Learning-based methods. Thanks to the rapid development of deep learning technology in recent years, learning-based methods are considered to be a promising direction for solving the task of path planning. Reinforcement learning has always been a powerful tool for solving planning problems, and it successfully solves the path planning problem, in which the agent completes the task through repeated trial and error. ORCA^[35] adjusts the speed, size, and direction of agents online to avoid collision. On the separately planned single agent path, recent works have focused on the obstacle avoidance method of reinforcement learning. Refs. [15, 16] proposed a hybrid learning-based method called PRIMAL for multi-agent path finding that integrated imitation learning and multi-agent reinforcement learning. In addition, there is a method of reinforcement learning combined with evolutionary thought. The approaches^{[15, 16]} did not consider interrobot communication and thus, did not exploit the full potential of the decentralized system^[20]. In other words, communication is important, especially for decentralized approaches, and it is difficult to fully estimate the intention of adjacent decision agents without communication. Ref. [18] used CNN to extract adequate features from local observations and use graph neural network (GNN) to transfer these features between all agents. Then, the model is trained offline by imitating the expert algorithm, and the model is used online for decentralized planning involving only local communication and local observation. Ref. [19] believed that vanilla GNN relies on a simple message aggregation mechanism, which hinders the agent from prioritizing important information. Therefore, they extend the previous work that uses vanilla GNNs to graph attention network (GAT). Their message-aware graph attention network (MAGAT) is based on a key-query-like mechanism that determines the relative importance of features in the messages received from various neighboring robots. Ref. [17] proposed a decentralized multi-agent collision avoidance algorithm based on deep reinforcement learning, in which introduces a strategy using LSTM that enables the algorithm to use observations of an arbitrary number of other agents instead of previous methods that have a fixed observation size.

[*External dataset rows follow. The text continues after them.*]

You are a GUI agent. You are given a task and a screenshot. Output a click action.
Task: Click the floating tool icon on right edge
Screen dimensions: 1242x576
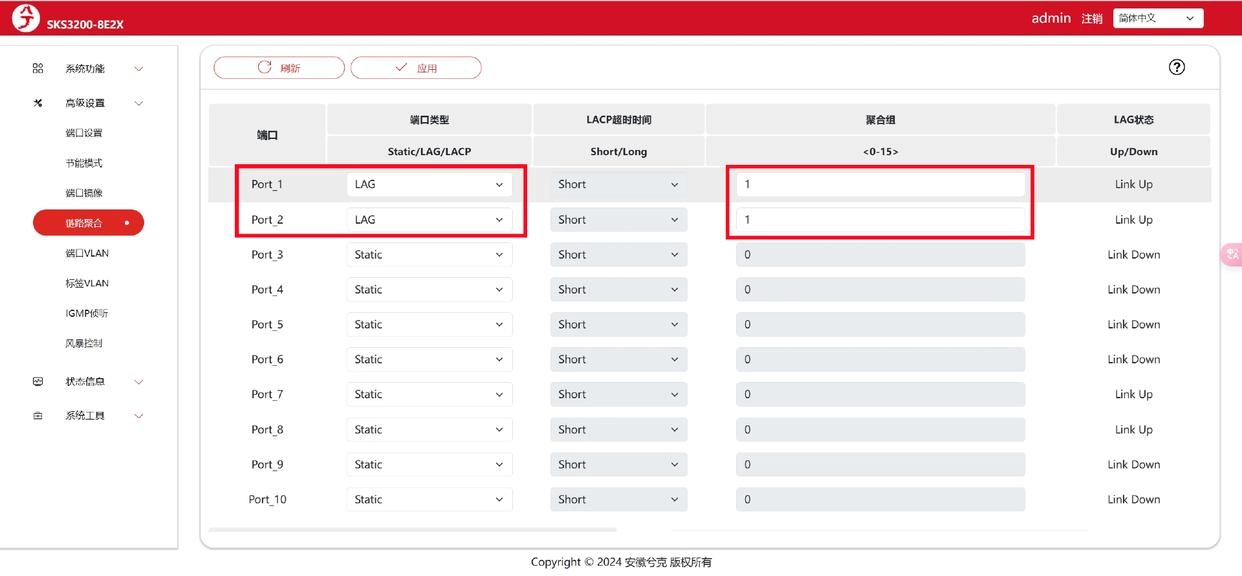[x=1233, y=254]
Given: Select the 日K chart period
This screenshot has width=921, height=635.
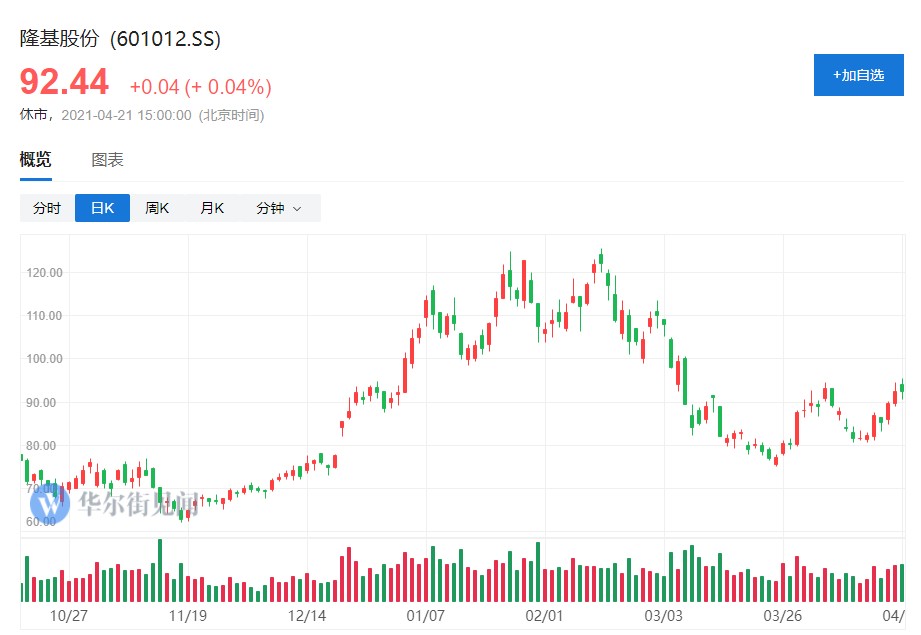Looking at the screenshot, I should click(102, 208).
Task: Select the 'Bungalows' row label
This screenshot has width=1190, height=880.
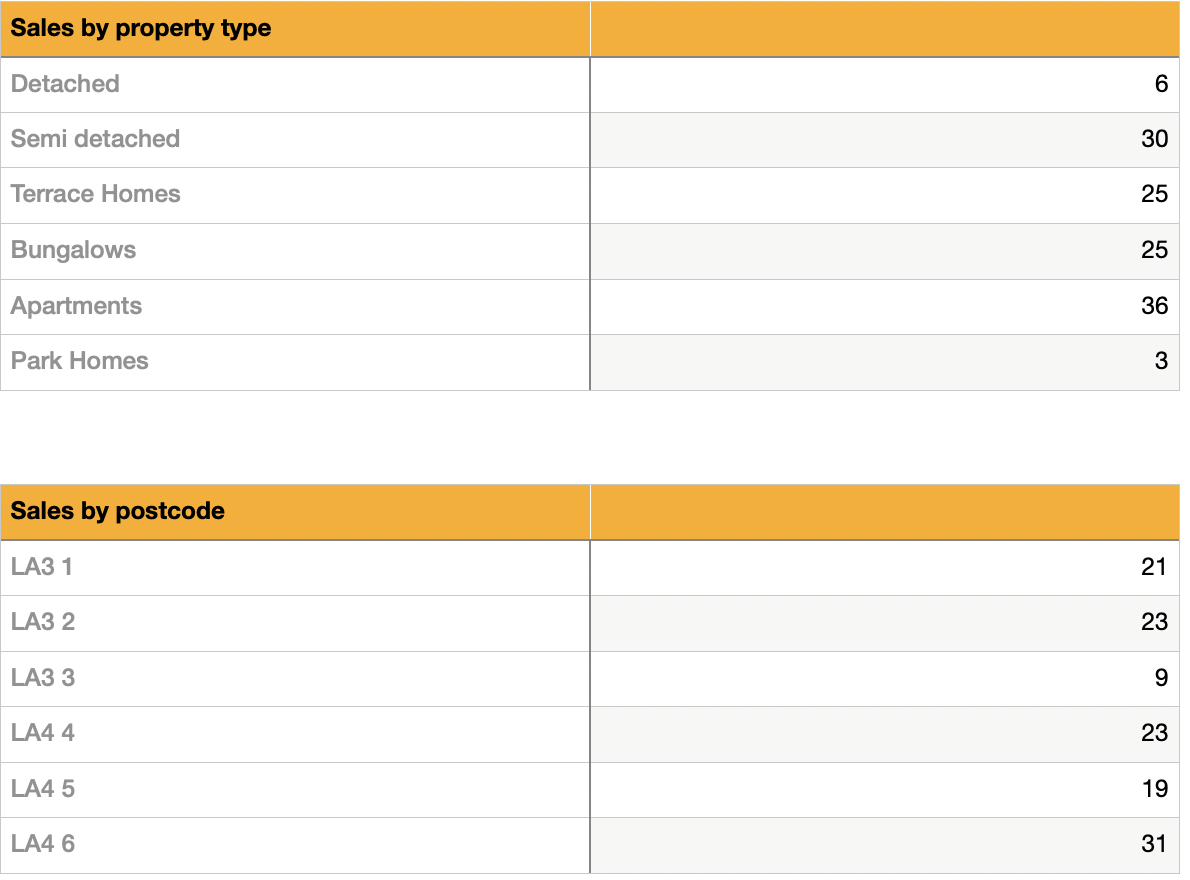Action: [x=73, y=250]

These previous works did not distinguish the importance of local information, so we need to distinguish the importance of local information to extract more impressive features used in the last decision process. Moreover, the approaches^[15–16] did not have the communication between agents and did not exploit the full environment to complete the task. This is different from Refs. [18, 19], which used a graph structure to transfer features between all agents. In contrast, only when some agents are very close do they communicate information with each other. Based on another fact, when the world is large, and the number of agents is large, it takes considerable time to build graphs and aggregate information on all agents. Therefore, in a large-scale environment, local communication will save a lot of time and respond quickly.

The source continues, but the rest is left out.